Andrés Manuel López Obrador y Claudia Sheinbaum Pardo no requirieron del aval de Estados Unidos para legitimar sus triunfos electorales. Nacieron autónomos. Esa condición es la que no perdona el gobierno norteamericano. Su reacción ha sido mantener una campaña de acoso sobre la presidenta Sheinbaum.
Ella ha recurrido a las bases que la hicieron presidenta. Las mujeres han hecho un frente a su lado. Incluso, se han sumado sectores que no coinciden ideológicamente con la 4T. Por esa fortaleza, México vive un momento singular en su relación con Estados Unidos.
De 1836 a 2026, la presión de Estados Unidos ha sido una constante. Tres veces se tradujo en intervenciones militares directas: la guerra de 1846-1848, cuando las tropas estadounidenses llegaron hasta la Ciudad de México; la ocupación de Veracruz, de abril a noviembre de 1914; y la Expedición Punitiva de 1916-1917 contra Pancho Villa, a quien el general John J. Pershing nunca logró capturar. Justificaciones nunca le han faltado al gobierno norteamericano para ejercer su intervencionismo en México.
En otras ocasiones, las presiones han sido económicas o se han presentado bajo el argumento del combate al narcotráfico. Cuando Washington considera que una amenaza originada en México afecta directamente la seguridad de Estados Unidos y juzga insuficiente la respuesta mexicana, aumenta su disposición a actuar unilateralmente.

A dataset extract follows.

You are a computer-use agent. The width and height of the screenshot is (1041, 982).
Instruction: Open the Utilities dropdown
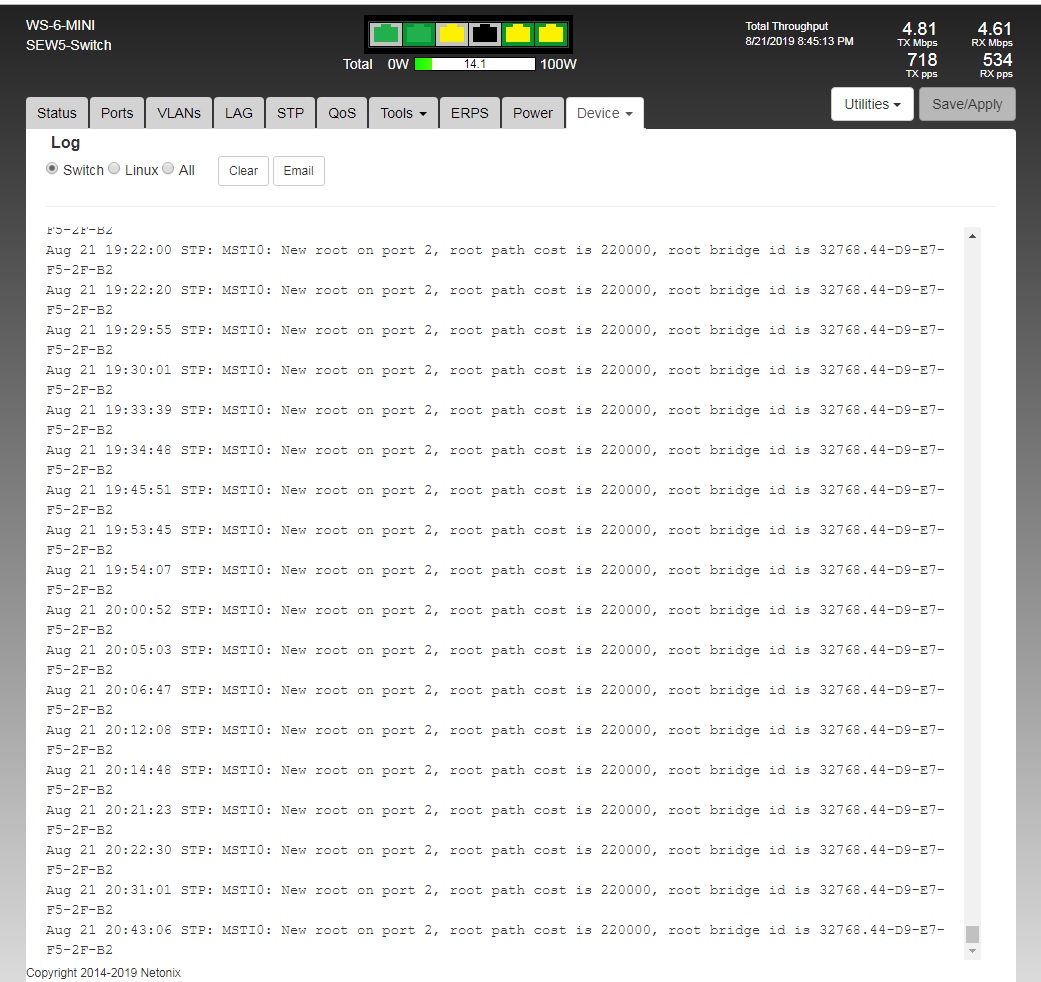[x=872, y=104]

La justificación cambia con cada época, pero permanece la tensión entre la seguridad estadounidense y la soberanía mexicana. Desde 1969, con la lucha contra el tráfico de drogas, la modalidad intervencionista adquirió otra dimensión; después se actualizó con el combate al crimen organizado transnacional y, desde 2025, el narcotráfico comenzó a ser conceptualizado en Washington como terrorismo y amenaza a su seguridad nacional. Cambian los argumentos y los métodos, pero la presión permanece. Y frente a ella, los sectores conservadores vuelven a colocarse del lado de las posiciones estadounidenses.
La presidenta ha fortalecido la unidad nacional frente a las amenazas del exterior.
Ahora falta acompañar esa defensa de la soberanía con mayor firmeza frente a quienes, desde dentro, anteponen sus intereses políticos al interés nacional.
Claudia Sheinbaum enfrenta una responsabilidad propia de un Jefe de Estado: defender la capacidad de México para decidir su propio destino.
Ella sabe que frente a Estados Unidos se puede negociar todo, menos la soberanía de México.